リンカーネイトの周囲に光の球があらわれ、矢となって飛んでいった。
壁に魔法の射手が当たると衝撃の煙がたったがキズは全くついてなかった。
「耐久性はいいみたいだね」
バリアジャケットを解除しリンカーネイトを待機状態のペンダントに戻して僕はそう言う。

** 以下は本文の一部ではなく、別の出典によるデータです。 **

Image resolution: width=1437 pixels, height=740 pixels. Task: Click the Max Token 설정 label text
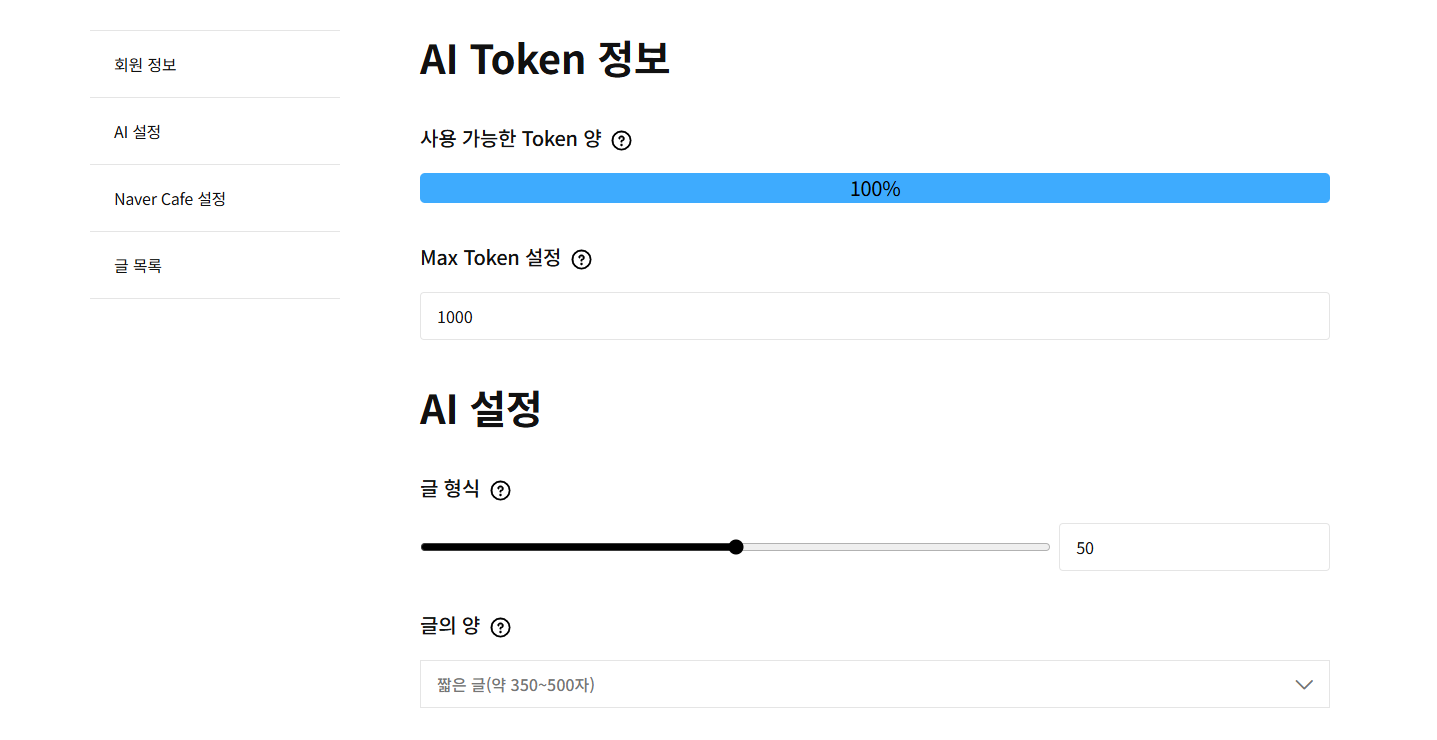click(x=490, y=258)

「耐久性も確認したし、明日からの予定はどうしようかな・・・・・・」
僕は1人いるリビングでそう呟いて、明日からの予定を立てた。
数カ月後
僕がこの世界に転生してすでに数ヵ月が過ぎた。
僕の住んでいる市の名前は海鳴市だと言うそうだ。
海鳴市は近くに海があり、自然豊かな場所だ。
そして、今僕の目の前には一人の少女がいた。
「どうしたのキミ?」
「にゃ!?わ、私のこと?」
「うん」
僕はただ1人ブランコに座り、哀しげの表情を浮かべて
顔を俯かせていた少女に声をかける。
これが転生した僕、天乃宮零夜と≪魔法少女リリカルなのは≫の主人公、高町なのはとの出会いだった。